====== Exercise input

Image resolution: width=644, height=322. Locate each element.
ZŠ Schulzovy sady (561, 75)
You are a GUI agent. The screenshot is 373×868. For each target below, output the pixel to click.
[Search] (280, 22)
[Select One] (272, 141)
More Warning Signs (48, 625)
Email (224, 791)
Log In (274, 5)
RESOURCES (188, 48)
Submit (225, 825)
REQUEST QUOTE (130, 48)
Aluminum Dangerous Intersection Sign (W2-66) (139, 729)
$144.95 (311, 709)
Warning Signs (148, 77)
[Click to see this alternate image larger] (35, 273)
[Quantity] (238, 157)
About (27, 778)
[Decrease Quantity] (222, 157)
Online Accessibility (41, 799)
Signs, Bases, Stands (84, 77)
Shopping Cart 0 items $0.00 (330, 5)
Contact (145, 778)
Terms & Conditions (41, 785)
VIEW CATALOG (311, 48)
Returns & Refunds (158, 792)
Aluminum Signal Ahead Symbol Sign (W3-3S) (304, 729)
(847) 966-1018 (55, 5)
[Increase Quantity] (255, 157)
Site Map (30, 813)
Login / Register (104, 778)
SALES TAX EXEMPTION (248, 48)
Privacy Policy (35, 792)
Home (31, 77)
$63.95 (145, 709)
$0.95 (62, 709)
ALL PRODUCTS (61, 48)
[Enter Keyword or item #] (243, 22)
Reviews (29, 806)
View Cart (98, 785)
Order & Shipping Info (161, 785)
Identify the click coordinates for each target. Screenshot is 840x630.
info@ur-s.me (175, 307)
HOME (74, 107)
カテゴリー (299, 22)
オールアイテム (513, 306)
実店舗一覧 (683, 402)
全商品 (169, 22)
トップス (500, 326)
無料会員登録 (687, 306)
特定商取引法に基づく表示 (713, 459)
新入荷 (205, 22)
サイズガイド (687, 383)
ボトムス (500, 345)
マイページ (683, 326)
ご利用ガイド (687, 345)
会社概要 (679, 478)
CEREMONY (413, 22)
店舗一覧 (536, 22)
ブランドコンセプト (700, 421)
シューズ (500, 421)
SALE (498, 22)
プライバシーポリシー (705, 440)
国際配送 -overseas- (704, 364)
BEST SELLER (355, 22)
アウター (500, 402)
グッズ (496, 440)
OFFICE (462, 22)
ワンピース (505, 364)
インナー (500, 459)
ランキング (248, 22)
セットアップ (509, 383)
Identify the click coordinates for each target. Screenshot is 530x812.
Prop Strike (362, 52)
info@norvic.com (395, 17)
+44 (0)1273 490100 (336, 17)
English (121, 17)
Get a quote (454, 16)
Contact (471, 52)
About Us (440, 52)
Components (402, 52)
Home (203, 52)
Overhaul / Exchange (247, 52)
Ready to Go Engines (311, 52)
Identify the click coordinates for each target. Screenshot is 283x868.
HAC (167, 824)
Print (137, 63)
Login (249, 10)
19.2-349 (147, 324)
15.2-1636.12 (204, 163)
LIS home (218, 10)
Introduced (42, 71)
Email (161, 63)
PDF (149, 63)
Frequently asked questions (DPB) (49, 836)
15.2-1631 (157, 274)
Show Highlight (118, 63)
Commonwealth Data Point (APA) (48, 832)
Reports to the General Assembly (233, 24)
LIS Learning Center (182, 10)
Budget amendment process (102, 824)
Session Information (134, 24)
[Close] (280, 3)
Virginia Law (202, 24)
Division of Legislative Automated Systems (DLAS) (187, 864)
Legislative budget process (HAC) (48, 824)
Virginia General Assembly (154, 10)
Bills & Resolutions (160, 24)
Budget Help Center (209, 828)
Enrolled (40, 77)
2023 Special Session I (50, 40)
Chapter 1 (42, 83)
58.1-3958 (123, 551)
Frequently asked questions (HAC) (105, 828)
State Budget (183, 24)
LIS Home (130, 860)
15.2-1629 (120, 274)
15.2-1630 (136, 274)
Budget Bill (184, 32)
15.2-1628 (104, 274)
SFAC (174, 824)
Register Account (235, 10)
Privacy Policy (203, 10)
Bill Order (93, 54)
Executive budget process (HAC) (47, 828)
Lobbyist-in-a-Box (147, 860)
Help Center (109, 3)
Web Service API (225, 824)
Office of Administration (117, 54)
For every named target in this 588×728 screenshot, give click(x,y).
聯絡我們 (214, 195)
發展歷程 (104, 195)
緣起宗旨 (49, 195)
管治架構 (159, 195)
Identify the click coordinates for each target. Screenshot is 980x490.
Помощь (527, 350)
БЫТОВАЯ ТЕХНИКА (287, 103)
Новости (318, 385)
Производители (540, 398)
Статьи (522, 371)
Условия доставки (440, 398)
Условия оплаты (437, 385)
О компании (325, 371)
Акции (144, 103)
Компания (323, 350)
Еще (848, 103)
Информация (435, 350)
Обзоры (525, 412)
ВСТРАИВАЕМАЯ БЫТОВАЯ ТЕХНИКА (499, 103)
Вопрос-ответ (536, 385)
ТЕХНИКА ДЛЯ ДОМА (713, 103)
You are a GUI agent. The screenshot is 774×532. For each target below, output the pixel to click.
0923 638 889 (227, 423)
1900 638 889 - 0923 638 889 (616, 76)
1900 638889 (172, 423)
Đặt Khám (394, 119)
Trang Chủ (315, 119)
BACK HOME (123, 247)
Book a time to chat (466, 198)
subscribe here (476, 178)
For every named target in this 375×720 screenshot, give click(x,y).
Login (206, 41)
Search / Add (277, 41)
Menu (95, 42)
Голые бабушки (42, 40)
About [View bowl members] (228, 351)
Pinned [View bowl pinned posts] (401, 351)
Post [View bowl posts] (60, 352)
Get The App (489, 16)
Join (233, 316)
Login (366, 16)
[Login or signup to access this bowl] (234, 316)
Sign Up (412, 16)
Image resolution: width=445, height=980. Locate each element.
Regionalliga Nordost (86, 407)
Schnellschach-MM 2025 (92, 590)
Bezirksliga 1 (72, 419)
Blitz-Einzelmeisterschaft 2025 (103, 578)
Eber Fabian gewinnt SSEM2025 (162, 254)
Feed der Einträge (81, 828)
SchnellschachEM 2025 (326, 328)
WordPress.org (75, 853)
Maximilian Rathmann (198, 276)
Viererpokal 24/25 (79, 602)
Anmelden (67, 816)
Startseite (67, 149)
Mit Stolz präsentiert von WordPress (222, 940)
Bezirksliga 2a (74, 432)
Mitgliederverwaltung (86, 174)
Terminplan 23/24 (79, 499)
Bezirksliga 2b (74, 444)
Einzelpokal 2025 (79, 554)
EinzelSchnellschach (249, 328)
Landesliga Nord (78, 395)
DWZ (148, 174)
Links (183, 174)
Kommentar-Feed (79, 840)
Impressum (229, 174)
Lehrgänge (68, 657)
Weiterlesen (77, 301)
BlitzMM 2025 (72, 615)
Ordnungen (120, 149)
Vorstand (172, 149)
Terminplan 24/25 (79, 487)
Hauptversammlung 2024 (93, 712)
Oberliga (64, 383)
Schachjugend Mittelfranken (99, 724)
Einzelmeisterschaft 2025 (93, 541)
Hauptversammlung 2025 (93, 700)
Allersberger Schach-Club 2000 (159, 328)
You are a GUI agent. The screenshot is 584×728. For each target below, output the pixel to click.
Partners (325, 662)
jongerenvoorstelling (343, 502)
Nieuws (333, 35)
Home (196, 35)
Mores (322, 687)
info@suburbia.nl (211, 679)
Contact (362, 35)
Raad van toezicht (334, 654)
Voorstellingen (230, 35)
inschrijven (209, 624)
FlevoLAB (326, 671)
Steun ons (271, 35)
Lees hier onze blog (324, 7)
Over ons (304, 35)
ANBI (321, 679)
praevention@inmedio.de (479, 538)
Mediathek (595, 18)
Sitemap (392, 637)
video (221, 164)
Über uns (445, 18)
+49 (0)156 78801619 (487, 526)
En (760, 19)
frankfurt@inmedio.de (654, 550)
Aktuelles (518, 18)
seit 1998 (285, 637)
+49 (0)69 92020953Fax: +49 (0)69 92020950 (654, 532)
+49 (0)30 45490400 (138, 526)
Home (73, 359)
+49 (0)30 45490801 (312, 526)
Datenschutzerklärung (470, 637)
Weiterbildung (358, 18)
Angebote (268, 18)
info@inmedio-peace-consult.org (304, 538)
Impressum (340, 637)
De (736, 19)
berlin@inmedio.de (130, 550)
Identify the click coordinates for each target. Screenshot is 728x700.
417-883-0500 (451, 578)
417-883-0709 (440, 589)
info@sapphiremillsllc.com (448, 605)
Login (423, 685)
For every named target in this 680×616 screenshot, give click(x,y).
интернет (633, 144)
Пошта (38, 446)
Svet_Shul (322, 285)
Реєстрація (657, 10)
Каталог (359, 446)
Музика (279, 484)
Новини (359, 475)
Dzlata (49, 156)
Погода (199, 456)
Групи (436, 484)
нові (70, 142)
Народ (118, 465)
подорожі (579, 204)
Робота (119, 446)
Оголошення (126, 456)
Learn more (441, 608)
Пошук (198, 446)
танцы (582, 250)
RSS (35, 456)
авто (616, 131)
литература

============

Directions for this task: Copy the material from the line with "サイズガイド (687, 383)" up to and including the line with "Помощь (527, 350)", replacing "Frequently asked questions" with "Common questions" and leaving everything else unchanged.

Written response:
サイズガイド (687, 383)
ボトムス (500, 345)
マイページ (683, 326)
ご利用ガイド (687, 345)
会社概要 (679, 478)
CEREMONY (413, 22)
店舗一覧 (536, 22)
ブランドコンセプト (700, 421)
シューズ (500, 421)
SALE (498, 22)
プライバシーポリシー (705, 440)
国際配送 -overseas- (704, 364)
BEST SELLER (355, 22)
アウター (500, 402)
グッズ (496, 440)
OFFICE (462, 22)
ワンピース (505, 364)
インナー (500, 459)
ランキング (248, 22)
セットアップ (509, 383)
Identify the click coordinates for each target. Screenshot is 530x812.
Prop Strike (362, 52)
info@norvic.com (395, 17)
+44 (0)1273 490100 (336, 17)
English (121, 17)
Get a quote (454, 16)
Contact (471, 52)
About Us (440, 52)
Components (402, 52)
Home (203, 52)
Overhaul / Exchange (247, 52)
Ready to Go Engines (311, 52)
Identify the click coordinates for each target. Screenshot is 283x868.
HAC (167, 824)
Print (137, 63)
Login (249, 10)
19.2-349 (147, 324)
15.2-1636.12 (204, 163)
LIS home (218, 10)
Introduced (42, 71)
Email (161, 63)
PDF (149, 63)
Common questions (DPB) (49, 836)
15.2-1631 (157, 274)
Show Highlight (118, 63)
Commonwealth Data Point (APA) (48, 832)
Reports to the General Assembly (233, 24)
LIS Learning Center (182, 10)
Budget amendment process (102, 824)
Session Information (134, 24)
[Close] (280, 3)
Virginia Law (202, 24)
Division of Legislative Automated Systems (DLAS) (187, 864)
Legislative budget process (HAC) (48, 824)
Virginia General Assembly (154, 10)
Bills & Resolutions (160, 24)
Budget Help Center (209, 828)
Enrolled (40, 77)
2023 Special Session I (50, 40)
Chapter 1 (42, 83)
58.1-3958 (123, 551)
Common questions (HAC) (105, 828)
State Budget (183, 24)
LIS Home (130, 860)
15.2-1629 (120, 274)
15.2-1630 (136, 274)
Budget Bill (184, 32)
15.2-1628 (104, 274)
SFAC (174, 824)
Register Account (235, 10)
Privacy Policy (203, 10)
Bill Order (93, 54)
Executive budget process (HAC) (47, 828)
Lobbyist-in-a-Box (147, 860)
Help Center (109, 3)
Web Service API (225, 824)
Office of Administration (117, 54)
For every named target in this 588×728 screenshot, give click(x,y).
聯絡我們 (214, 195)
發展歷程 (104, 195)
緣起宗旨 (49, 195)
管治架構 (159, 195)
Identify the click coordinates for each target. Screenshot is 980x490.
Помощь (527, 350)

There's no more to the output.